Silah meselesi neden önemli ama temel değildir? Çünkü silahlar herkesin elinde olabilir, ancak silahların doğru ideolojiyle yönlendirilen savaşçıların elinde olması meseleyi temelden farklılaştırır.
Başkan Mao; “ideolojik ve siyasi çizginin doğru olup olmadığı her şeyi belirler. Parti çizgisi doğru olduğunda her şeye sahibiz. İnsanımız yoksa, buluruz; silahımız yoksa, alırız; gücümüz yoksa, fethedersiniz. Çizgi yanlışsa, kazandıklarımızı kaybederiz” demektedir. Dolayısıyla silahlara hangi ideolojik siyasal çizginin emrinde olduğu belirleyicidir, silahın kendisi değil. Bu konuda net olunmalıdır.

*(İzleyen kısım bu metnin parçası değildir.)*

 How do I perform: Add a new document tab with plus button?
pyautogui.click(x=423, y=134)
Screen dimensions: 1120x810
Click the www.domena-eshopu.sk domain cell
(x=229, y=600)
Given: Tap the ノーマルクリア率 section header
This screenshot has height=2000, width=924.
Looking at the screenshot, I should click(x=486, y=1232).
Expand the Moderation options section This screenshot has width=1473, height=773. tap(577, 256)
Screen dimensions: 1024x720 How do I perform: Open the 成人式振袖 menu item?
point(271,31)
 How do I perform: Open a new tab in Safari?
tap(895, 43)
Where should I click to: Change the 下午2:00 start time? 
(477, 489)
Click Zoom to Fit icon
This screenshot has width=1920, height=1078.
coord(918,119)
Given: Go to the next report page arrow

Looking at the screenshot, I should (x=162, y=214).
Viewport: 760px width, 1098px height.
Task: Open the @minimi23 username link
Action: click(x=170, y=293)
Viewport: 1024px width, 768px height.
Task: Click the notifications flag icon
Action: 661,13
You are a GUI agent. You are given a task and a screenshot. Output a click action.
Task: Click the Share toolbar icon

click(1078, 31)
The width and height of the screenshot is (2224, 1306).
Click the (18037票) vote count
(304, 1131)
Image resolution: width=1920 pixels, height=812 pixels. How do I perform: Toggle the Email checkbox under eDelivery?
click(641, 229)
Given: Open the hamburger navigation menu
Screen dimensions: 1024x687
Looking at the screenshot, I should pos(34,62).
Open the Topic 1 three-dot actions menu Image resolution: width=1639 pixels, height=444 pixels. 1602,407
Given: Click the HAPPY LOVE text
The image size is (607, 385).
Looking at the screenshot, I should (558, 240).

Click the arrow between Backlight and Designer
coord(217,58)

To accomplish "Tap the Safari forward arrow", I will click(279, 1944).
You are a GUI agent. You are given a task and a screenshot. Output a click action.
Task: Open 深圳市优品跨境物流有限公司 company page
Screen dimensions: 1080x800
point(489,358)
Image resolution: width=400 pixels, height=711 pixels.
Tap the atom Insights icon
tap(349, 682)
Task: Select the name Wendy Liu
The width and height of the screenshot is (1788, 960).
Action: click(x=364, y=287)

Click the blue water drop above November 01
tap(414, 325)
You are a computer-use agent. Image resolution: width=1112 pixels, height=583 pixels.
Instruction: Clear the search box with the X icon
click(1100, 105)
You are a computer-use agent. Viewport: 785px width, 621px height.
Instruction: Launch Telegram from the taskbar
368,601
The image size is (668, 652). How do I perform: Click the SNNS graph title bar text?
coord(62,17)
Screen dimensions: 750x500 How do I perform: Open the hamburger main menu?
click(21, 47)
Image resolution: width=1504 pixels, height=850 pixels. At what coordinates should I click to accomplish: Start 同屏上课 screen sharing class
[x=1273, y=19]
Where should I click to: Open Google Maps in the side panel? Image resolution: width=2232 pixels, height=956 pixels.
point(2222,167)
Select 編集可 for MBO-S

Ancak yine de silahları imha etmenin, -bir kararlılık göstergesi olarak yansıtılsa da- bu “gösteri”nin silahlı mücadelenin, devrimci şiddetin modası geçmiş ve yenilgiye “mahkum” bir yol olarak propaganda edilmesine vesile olacağı ve olduğu açıktır.
Nitekim A.Öcalan defalarca bu türden açıklamalarda bulunmuştur. Ancak Ortadoğu coğrafyasında silahlı mücadelenin miadını doldurduğunu ilan etmek, gerçeklerle uyuşmaz. Nitekim bunu silah yakanlarda açıkça ifade etmektedir. “Barış ve Demokratik Toplum Grubu” adına yapılan açıklamada; “Dünyada faşist baskı ve sömürünün arttığı, bölgemiz Ortadoğu’nun kan gölüne döndüğü ve halkımızın barış içinde özgür, eşit ve demokratik bir yaşama her zamankinden daha fazla ihtiyacının olduğu bu ortamda attığımız bu tarihi adımın büyük önemini, doğruluğunu ve aciliyetini görüyor ve hissediyoruz.” (11 Temmuz 2025)
Silahlarını imha edenlerin dahi; “dünyada faşist baskı ve sömürünün arttığı, bölgemiz Ortadoğu’nun kan gölüne döndüğü”nü ifade edildiği koşullarda böylesine bir adımın tarihsel bir kırılmaya işaret ettiği açıktır. Emperyalistlerin ve bölgesel gerici güçlerin savaşa hazırlandıkları bir konjonktürde “demokratik siyaset” adına yapıldığı söylenen silahsızlanma pratiği ciddi bir soru işaretidir.
Kürt ulusunun var olma ve kazandığı hak ve özgürlüklerini savunmak için de, silahlı güçlerinin bulunması, üstelik de işgalci ve yayılmacı devletlerin varlığı ve Ortadoğu’nun içinde bulunduğu durum gözönüne alındığında gerekli ve zorunludur. Kürt ulusunun hiçbir uluslararası güvenceye, anayasal garantilere ve hukuksal bir statüye sahip olmadan silahsızlanmasını talep etmek yanlıştır ve dahası tehlikelidir.
Bu konuda Başkan Mao’nun; “Bir halkın ordusu yoksa hiçbir şeyi yoktur. Bu meselede hiçbir boş teoriye yer yoktur” uyarısı dikkate alınmalı ve dahası; “Bizi savaşın her şeye gücü yeten teorisinin destekçileri olarak alay edenler var. Evet, biz devrimci savaş teorisinin destekçileriyiz; bu kötü bir şey değil, iyi bir şey, Marksist bir şey” yaklaşımı akıldan çıkarılmamalıdır.
Ancak her şeyden önce Kürt ulusal sorununun çözümünün proletaryanın omuzlarında olduğu bilinciyle, işçi sınıfı ve halk arasında çalışmalarımızı ısrarla sürdürmeli, “demokratik toplumun” ancak ve ancak Demokratik Halk Devrimi ile inşa edilebileceği unutulmamalıdır. Bu anlamda özellikle Kürt halkı içinde çalışmanın önemi daha fazla açığa çıkmış durumdadır.